- **DIRECTIONS FOR THIS TASK**
Exactly the lines from the one with "Task: Select the 2XL size row label" through the end of the data below must be set down, and no pictures with them.

Saved data entries:
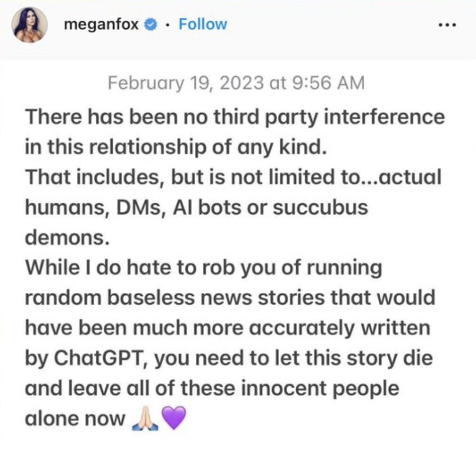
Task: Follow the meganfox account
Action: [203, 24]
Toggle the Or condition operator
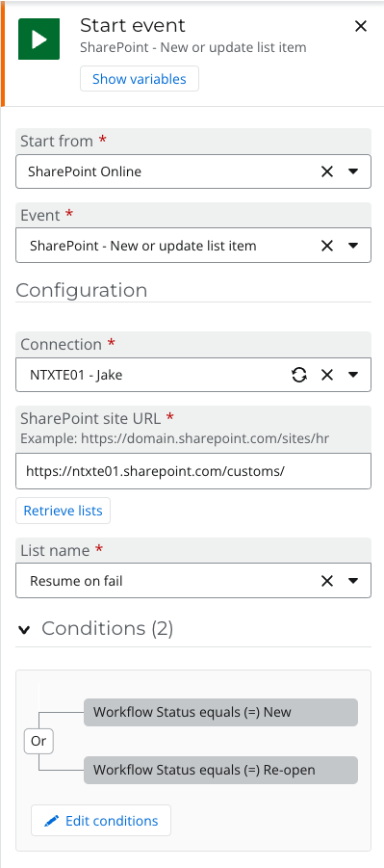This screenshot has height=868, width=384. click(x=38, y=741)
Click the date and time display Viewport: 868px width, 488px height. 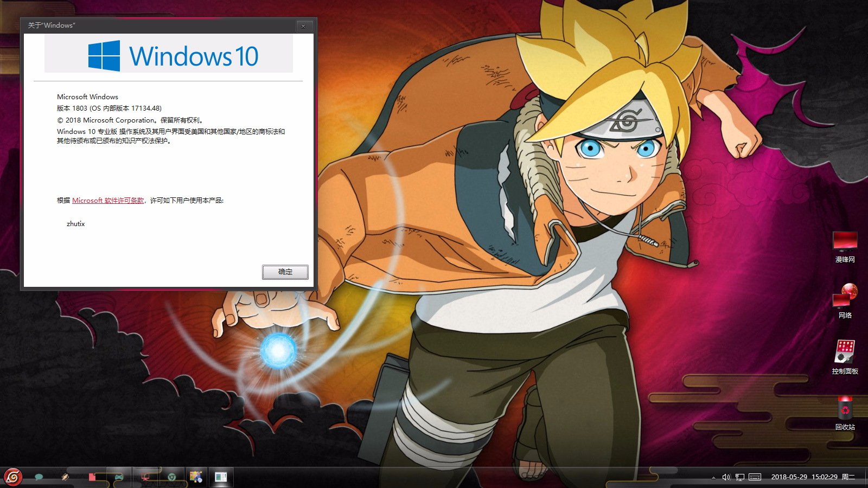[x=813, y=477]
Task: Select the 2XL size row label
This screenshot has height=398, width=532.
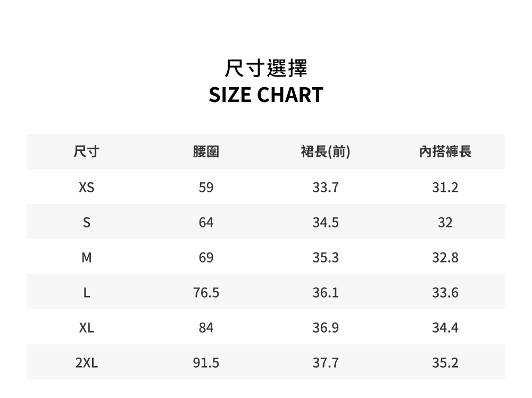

- **RESULT OF THE EXERCISE**
Task: Select the 2XL size row label
This screenshot has height=398, width=532.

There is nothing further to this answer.